§ What you are asked to do: Look through the material for lines with the word "agent", and copy each one.

§ Data provided:
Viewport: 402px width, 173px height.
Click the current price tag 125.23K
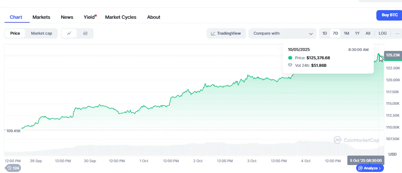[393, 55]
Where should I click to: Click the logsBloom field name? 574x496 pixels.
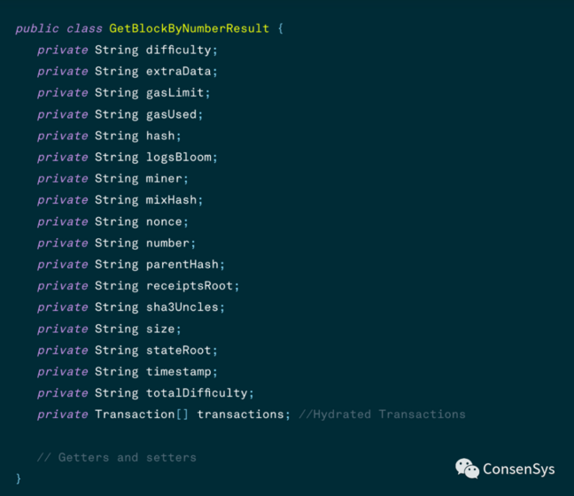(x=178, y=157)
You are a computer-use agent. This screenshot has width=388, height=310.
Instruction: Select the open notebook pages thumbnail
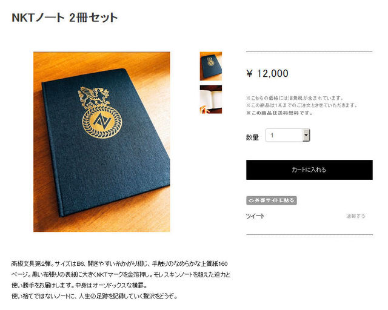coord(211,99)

==

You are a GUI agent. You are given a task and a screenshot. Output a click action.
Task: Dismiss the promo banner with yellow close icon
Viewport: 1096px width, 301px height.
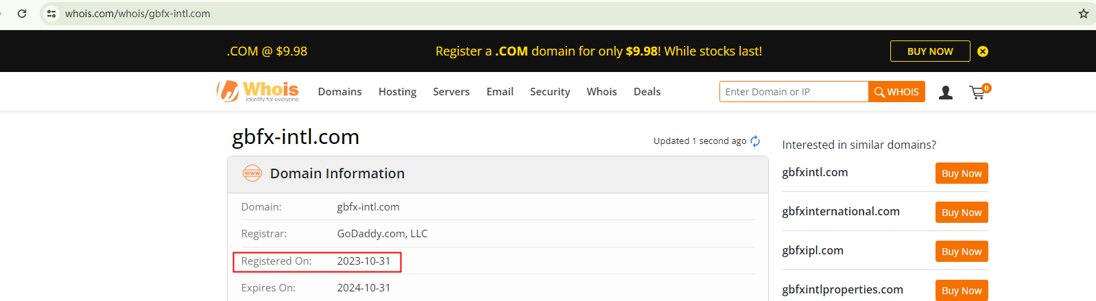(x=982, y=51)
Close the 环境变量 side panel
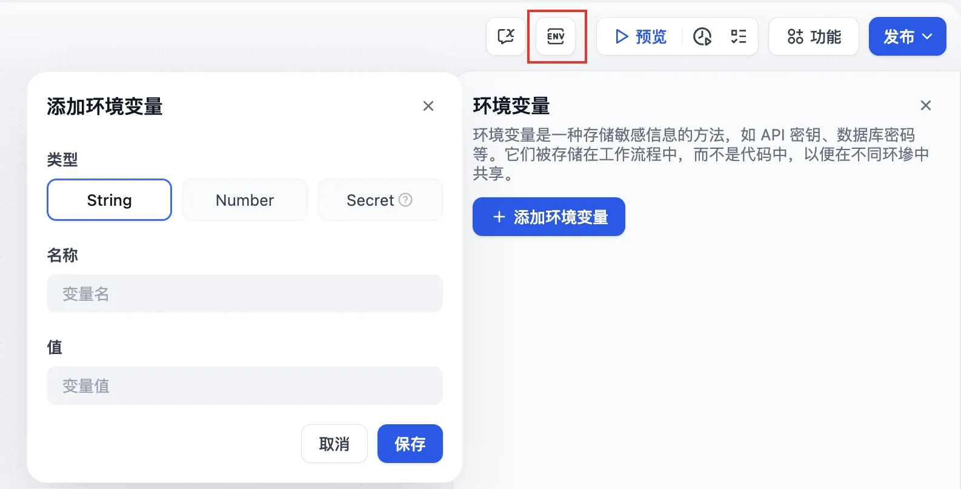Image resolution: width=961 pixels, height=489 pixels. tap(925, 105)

* * *

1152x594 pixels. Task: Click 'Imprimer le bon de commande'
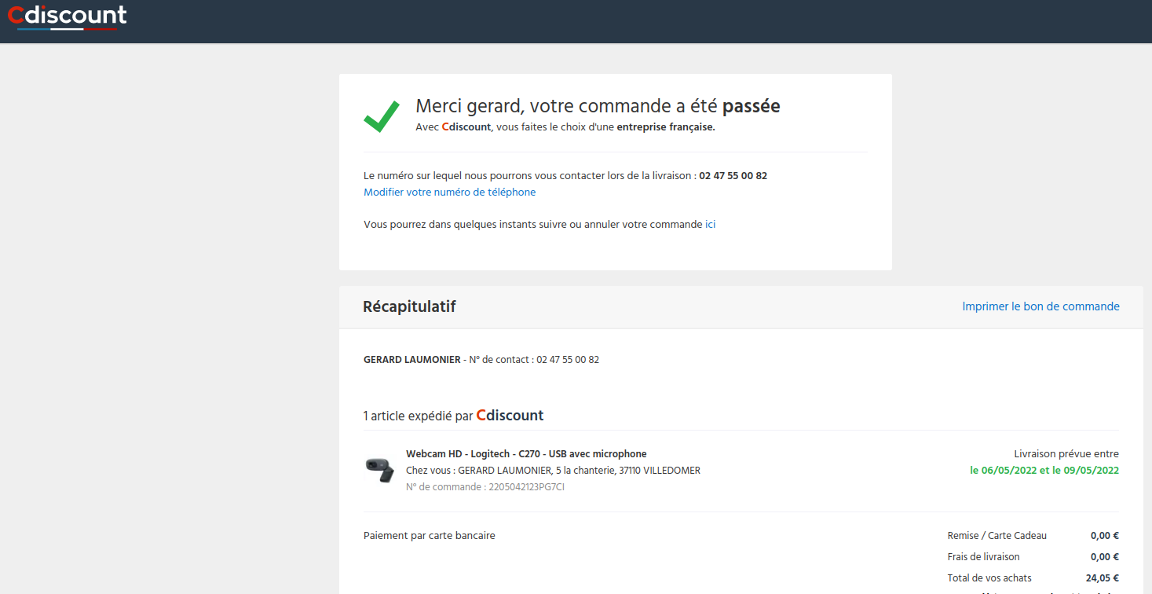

§ Answer box:
You are a computer-use agent. This screenshot has width=388, height=310.
You are a GUI agent. You are given a task and a screenshot. Output a click action.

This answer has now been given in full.